Mamão: Baixa rentabilidade desanima produtores
A rentabilidade unitária do mamão está limitada neste ano. Isto porque os preços caíram fortemente em alguns períodos, reflexo da maior disponibilidade da fruta, ocasionada pelos investimentos em área nos últimos anos, e da pandemia de covid-19.
Destaca-se que a pandemia afetou a comercialização principalmente nos primeiros meses (abril e maio), devido à paralisação e/ou redução de capacidade de restaurantes, hotéis, escolas e outros serviços de alimentação – com maior impacto para o formosa, que acaba sendo mais procurado por estas atividades, resultando em sobras nas roças.
Na parcial do ano (janeiro a setembro), o formosa foi vendido na média de R$ 0,47/kg no Norte do Espírito Santo, valor 63% inferior ao do mesmo período do ano passado e 13% menor que o mínimo estimado para cobrir os custos de produção. Já o havaí tipo 12 a 18 foi comercializado por R$ 0,91/kg no Sul da Bahia, preço 66% menor e apenas 28% maior nas mesmas comparações.
Como resultado, produtores consultados pelo Hortifruti/Cepea estão desanimados com a cultura – já são observados, inclusive, menores investimentos e até retirada total em tratos culturais e plantios, em especial por parte de pequenos e "aventureiros".

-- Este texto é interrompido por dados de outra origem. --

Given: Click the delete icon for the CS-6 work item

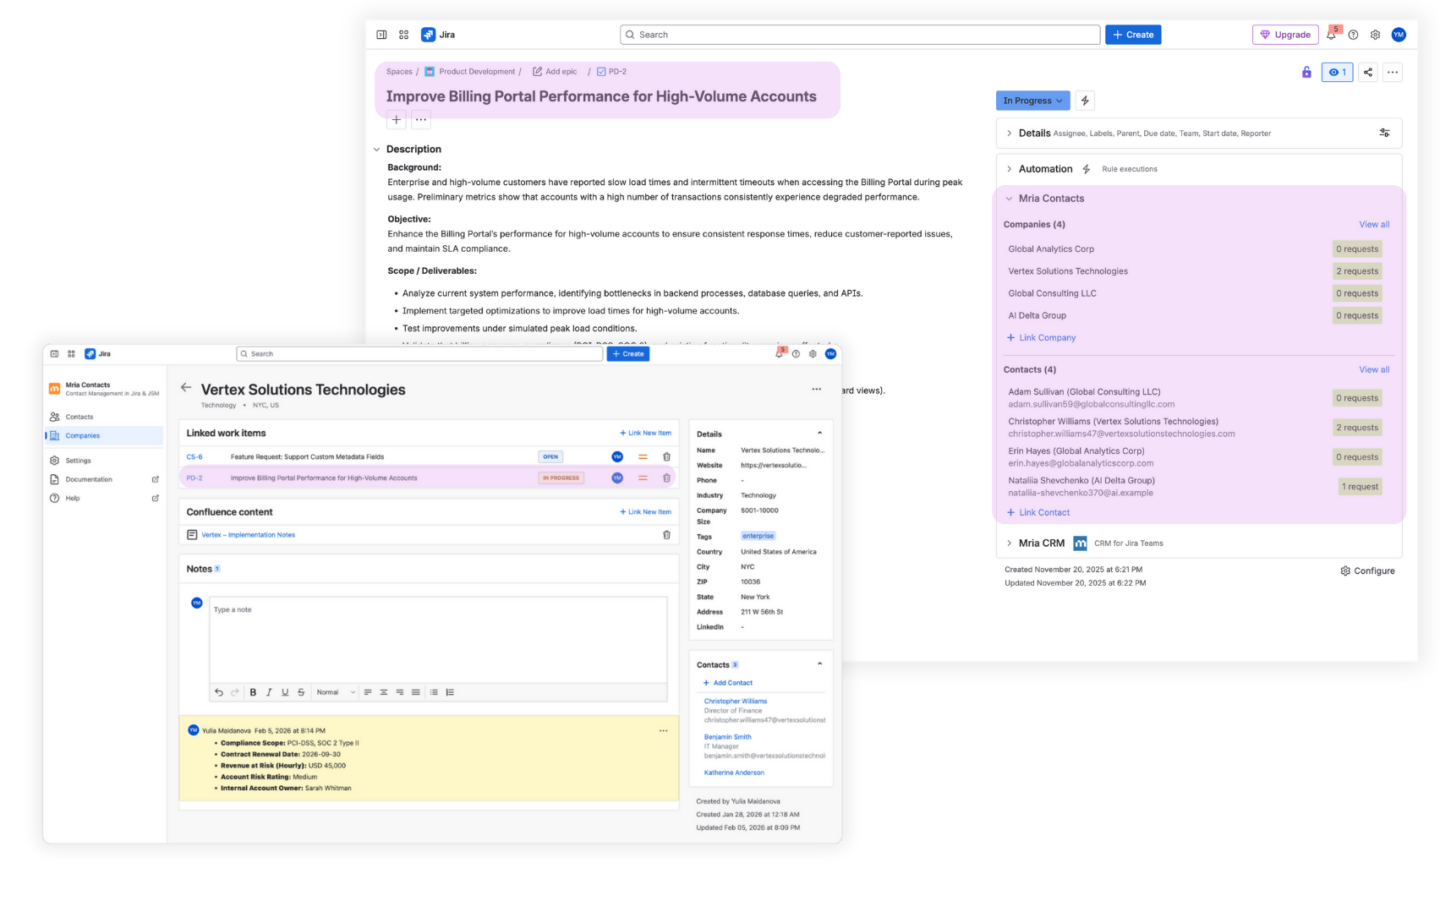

Nos últimos meses, a flexibilização da quarentena no País e a consequente retomada de algumas atividades beneficiaram as vendas de mamão – cenário que deve seguir melhorando, de forma gradual. Porém, ainda pesa sobre o comércio desta fruta a economia nacional enfraquecida, que deixou o mercado mais sensível às elevações de preços.